Extract provided:
--- START ---
OSS-Lab / MetQy

Repository for R package MetQy (read related publication here: https://www.ncbi.nlm.nih.gov/pmc/articles/PMC6247936/)
Other
18 stars 9 forks source link

KEGG module completeness estimation is wrong #8

Open FWittmers opened 1 year ago

FWittmers commented 1 year ago

I have come across a problem in the way this package evaluates the completeness of KEGG pathway modules, given a number KOs, or something comparable. Specifically, this is referring to the function query_missingGenes_from_module.R, but might be present in some of the other KEGG-module related functions?

The issue arrises from how the functions splits modules into blocks, based on spaces:

### SEARCH BLOCKS ----
  block_defs  <- strsplit(DEFINITION[index], split = " ")[[1]]
  nBlocks     <- length(block_defs)

This problem does not arise with every module, instead, it only occurs in more complicates modules which have "nested" blocks (for lack of a better word). For example, module 2 (https://www.genome.jp/kegg-bin/show_module?M00002) leads to this issue. The function in this package comes up with 6 blocks, (nBlocks), while there is only 5 blocks, as to my understanding of KEGG module definitions. This also matches the 5 blocks assumed in KEGGmapper. It must have something to do with the above chunk ignoring the presence of "(" or ")", ie when spaces occur WITHIN a block, instead of separating a block.

This problem should lead to a systematic underestimation of the completeness of pathways, when it inflates the number of blocks in a module. Adjusting the way the blocks are split to only split actual blocks (spaces outside of any "(" or ")"; something that can be done with regex I guess) should solve this issue.

asmvernon commented 1 year ago

Thanks for flagging. Unfortunately this package is no longer being actively maintained. Let me know if you'd be interested in contributing the fix to the package though!
--- END ---
Source data:
--- START ---
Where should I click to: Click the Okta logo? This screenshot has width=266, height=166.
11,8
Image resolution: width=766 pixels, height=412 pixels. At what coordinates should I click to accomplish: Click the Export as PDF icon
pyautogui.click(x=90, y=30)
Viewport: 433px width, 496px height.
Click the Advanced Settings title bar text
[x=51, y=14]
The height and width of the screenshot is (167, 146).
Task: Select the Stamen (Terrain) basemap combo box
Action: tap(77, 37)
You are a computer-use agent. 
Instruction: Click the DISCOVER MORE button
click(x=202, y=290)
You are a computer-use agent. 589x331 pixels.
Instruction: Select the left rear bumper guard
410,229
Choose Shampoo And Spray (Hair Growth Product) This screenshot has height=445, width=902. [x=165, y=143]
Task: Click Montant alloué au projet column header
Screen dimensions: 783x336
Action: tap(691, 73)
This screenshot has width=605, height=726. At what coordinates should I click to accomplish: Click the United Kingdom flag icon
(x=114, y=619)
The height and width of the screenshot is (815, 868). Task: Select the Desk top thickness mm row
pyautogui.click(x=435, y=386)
--- END ---
--- START ---
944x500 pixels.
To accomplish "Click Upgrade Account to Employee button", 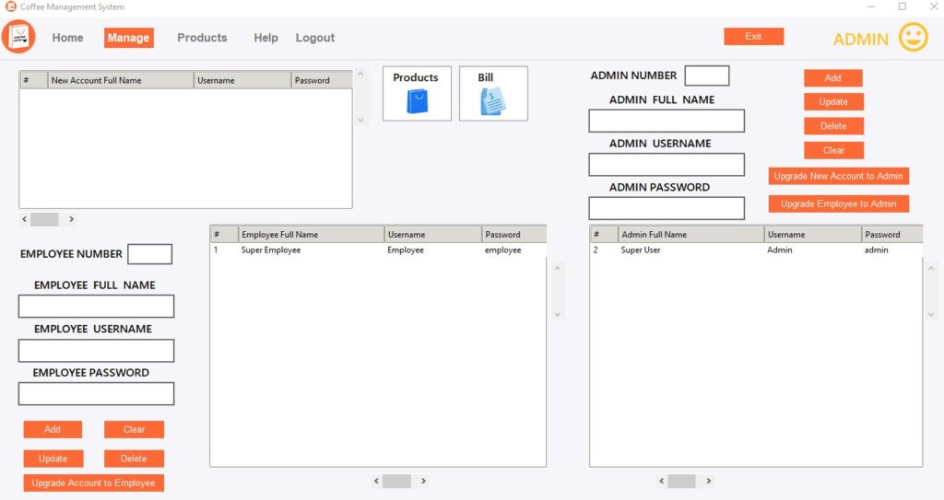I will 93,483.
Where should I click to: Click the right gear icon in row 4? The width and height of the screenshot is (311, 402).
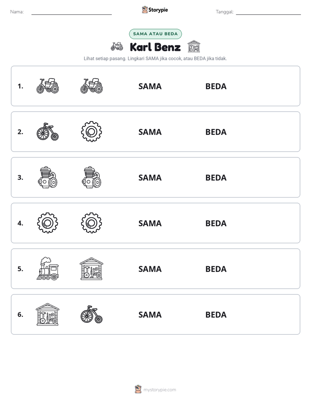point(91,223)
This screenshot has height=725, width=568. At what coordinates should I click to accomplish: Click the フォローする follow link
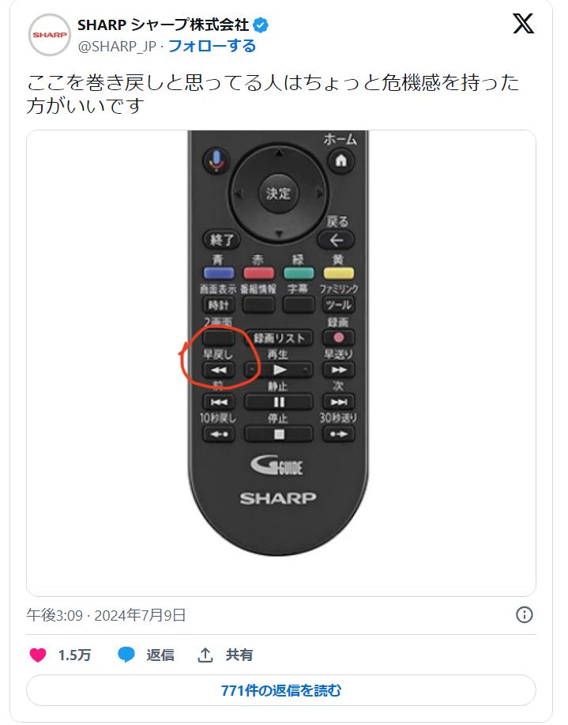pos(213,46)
--- END ---
--- START ---
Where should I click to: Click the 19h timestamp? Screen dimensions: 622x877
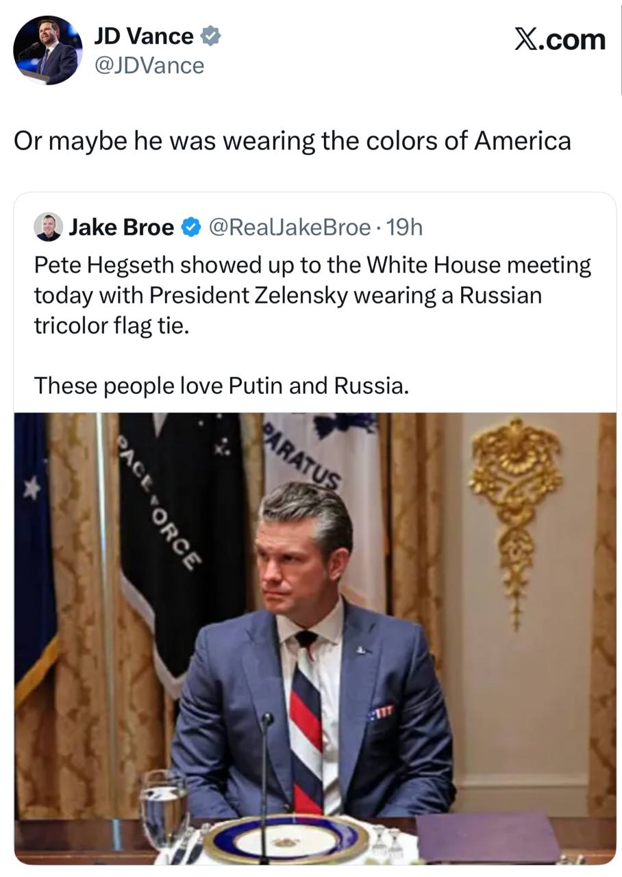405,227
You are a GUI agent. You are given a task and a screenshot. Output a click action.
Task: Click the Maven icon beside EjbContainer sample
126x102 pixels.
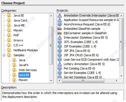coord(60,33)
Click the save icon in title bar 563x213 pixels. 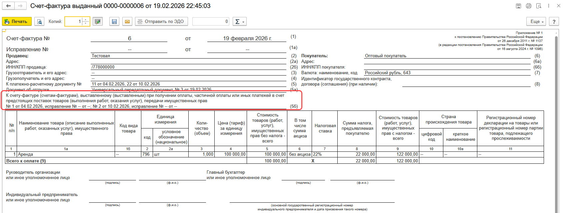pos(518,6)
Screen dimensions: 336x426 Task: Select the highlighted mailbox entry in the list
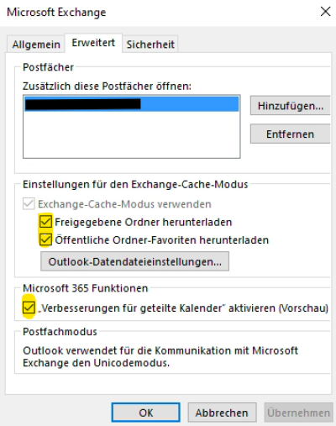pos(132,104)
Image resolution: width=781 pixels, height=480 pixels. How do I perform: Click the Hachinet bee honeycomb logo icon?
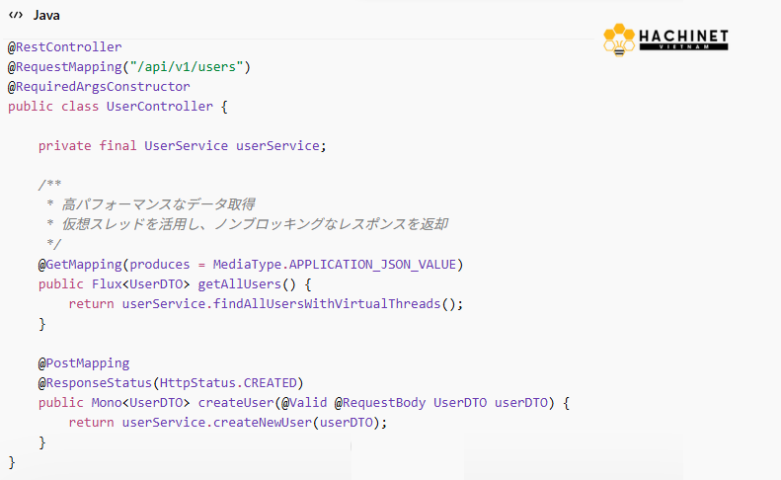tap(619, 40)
--- END ---
Requirement: Transcribe the part of the issue thread about KEGG module completeness starting at "Open FWittmers opened" and ending at "KEGG-module related functions?".

Answer section:
Open FWittmers opened 1 year ago

FWittmers commented 1 year ago

I have come across a problem in the way this package evaluates the completeness of KEGG pathway modules, given a number KOs, or something comparable. Specifically, this is referring to the function query_missingGenes_from_module.R, but might be present in some of the other KEGG-module related functions?